Parents should encourage their children to practice good hygiene; Hand-washing after outdoor play or contact with animals is very important. Fences can be used to prevent raccoons from visiting homes, garbage, or yards for food. Keeping raccoons as pets is strongly discouraged. Raccoon latrines in and around homes should be checked for and cleaned as soon as possible. Thermal disinfection methods like boiling water, steam-cleaning, or incineration are highly effective and are easily accessible means to decontaminate household things or areas. Disinfectants like sodium hypochlorite wash away the eggs but do not kill them.

==Epidemiology==
Baylisascaris procyonis is found abundantly in its definitive host, the raccoon. The parasite has been found to have the ability to infect more than 90 kinds of wild and domestic animals. Many of these animals act as paratenic hosts and the infection results in the penetration of the gut wall by the larvae and subsequent invasion of tissue, resulting in severe disease. In animals, it is the most common cause of larva migrans. The paratenic host, however, cannot shed infective eggs, as the larva will not complete its life cycle until it makes its way into a raccoon. Raccoons are solitary but will frequently defecate in communal areas known as raccoon latrines. These latrines are an abundant source of B. procyonis eggs, which can remain viable for years. Raccoons therefore are important in maintaining the parasite, providing a source of infection for humans and other animals.
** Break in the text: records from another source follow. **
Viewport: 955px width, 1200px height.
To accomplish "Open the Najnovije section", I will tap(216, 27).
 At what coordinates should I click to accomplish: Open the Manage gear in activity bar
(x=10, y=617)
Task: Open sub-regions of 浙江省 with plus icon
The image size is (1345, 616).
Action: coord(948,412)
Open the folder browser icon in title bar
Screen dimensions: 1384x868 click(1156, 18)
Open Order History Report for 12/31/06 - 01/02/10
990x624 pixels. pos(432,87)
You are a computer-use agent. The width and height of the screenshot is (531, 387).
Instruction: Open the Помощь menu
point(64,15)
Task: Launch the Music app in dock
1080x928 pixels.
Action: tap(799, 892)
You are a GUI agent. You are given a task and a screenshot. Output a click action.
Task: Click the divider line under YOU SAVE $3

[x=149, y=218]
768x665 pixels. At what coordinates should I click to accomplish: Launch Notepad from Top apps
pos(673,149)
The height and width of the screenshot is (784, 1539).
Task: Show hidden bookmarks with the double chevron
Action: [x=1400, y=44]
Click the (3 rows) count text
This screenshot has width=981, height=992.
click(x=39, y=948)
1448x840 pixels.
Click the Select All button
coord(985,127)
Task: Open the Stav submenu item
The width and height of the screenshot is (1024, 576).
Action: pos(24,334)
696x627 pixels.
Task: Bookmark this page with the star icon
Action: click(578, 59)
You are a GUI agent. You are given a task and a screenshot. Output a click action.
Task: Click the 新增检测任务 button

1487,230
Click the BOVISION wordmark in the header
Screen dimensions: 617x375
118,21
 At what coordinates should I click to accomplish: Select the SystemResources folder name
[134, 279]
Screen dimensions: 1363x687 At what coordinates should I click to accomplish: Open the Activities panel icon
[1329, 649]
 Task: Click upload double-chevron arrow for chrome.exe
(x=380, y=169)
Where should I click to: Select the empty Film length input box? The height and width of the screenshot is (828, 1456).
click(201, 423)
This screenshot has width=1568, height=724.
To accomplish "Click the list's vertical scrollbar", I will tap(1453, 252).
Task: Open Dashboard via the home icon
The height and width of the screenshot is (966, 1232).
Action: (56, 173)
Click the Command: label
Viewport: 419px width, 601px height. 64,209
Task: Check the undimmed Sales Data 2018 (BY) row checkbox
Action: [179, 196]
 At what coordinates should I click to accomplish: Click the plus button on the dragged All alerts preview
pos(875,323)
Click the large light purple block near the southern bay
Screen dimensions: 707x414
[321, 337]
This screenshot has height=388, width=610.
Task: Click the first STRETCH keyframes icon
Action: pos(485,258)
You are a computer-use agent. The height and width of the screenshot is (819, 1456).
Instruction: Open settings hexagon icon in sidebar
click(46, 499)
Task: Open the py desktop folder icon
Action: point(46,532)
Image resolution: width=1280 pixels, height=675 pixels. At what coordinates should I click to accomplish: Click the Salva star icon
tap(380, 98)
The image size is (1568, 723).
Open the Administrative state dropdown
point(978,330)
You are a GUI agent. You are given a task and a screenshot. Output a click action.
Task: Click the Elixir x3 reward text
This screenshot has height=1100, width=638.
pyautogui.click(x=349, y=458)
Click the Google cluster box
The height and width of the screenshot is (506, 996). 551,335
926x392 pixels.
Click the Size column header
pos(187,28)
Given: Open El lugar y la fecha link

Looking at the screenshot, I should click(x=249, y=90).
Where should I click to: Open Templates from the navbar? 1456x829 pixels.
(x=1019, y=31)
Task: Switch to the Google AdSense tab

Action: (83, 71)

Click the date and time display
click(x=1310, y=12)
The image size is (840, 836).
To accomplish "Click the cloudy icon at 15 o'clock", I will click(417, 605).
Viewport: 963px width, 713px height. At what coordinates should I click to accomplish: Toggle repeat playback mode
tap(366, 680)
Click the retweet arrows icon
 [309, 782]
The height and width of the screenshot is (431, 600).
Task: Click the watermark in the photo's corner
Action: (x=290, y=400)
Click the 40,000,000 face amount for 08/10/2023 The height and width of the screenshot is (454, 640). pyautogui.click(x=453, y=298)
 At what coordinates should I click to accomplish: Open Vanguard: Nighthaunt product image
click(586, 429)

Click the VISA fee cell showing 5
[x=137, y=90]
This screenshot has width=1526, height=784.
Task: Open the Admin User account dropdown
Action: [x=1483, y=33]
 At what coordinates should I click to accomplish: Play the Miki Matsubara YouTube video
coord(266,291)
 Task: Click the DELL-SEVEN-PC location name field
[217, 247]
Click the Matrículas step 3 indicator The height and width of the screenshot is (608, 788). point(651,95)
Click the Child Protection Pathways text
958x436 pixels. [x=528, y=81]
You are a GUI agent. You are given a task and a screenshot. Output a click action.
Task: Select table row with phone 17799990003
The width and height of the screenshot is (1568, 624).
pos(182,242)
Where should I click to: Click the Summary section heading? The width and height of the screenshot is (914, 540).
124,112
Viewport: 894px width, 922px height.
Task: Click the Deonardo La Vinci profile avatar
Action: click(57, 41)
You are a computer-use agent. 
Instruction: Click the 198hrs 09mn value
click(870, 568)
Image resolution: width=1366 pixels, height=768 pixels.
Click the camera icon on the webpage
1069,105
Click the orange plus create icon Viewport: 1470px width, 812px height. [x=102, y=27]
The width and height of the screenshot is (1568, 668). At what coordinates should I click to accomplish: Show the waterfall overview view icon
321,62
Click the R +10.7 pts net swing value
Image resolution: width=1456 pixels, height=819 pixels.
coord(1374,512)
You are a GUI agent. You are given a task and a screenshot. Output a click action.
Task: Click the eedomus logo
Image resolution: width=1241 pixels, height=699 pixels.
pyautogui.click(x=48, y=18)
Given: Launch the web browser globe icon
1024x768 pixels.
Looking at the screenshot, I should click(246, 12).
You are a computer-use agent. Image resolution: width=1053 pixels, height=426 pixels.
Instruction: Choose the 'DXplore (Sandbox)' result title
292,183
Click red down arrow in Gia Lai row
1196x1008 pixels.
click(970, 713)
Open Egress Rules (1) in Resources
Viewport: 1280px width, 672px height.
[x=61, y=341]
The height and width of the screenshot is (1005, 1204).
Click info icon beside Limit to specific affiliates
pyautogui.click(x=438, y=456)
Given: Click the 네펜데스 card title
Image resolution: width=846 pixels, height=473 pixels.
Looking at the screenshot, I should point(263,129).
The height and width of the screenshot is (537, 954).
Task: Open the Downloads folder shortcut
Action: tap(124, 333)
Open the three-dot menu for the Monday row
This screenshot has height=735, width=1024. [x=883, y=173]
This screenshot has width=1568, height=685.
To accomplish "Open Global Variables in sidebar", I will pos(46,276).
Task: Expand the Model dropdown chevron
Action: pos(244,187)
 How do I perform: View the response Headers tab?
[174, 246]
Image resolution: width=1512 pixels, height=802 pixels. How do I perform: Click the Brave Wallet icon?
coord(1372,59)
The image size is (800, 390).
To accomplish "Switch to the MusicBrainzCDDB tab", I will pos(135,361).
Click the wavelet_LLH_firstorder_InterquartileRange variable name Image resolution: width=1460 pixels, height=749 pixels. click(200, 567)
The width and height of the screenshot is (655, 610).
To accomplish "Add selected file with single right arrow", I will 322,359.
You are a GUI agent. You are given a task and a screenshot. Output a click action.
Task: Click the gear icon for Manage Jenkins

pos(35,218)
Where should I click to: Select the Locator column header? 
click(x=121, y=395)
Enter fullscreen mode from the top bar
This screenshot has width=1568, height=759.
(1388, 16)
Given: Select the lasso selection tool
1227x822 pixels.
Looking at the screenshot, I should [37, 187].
The white-footed mouse (Peromyscus leucopus) among other small rodents are considered common intermediate hosts. Migration patterns of rodents can explain the spread of Baylisascaris to multiple locations and the subsequent infection of humans who may come into contact with eggs shed by infected raccoons. The mice may be infected as a result of contact with raccoon latrines. Foraging upon food contaminated with traces of raccoon feces can also lead to exposure to B. procyonis eggs. Rodents are easily found in many areas with human population which increases the risk of transmission. The increase in the raccoon population (and inevitably B. procyonis) has become a major factor for the number of extirpations the Allegheny woodrat (Neotoma magister) has suffered in recent decades.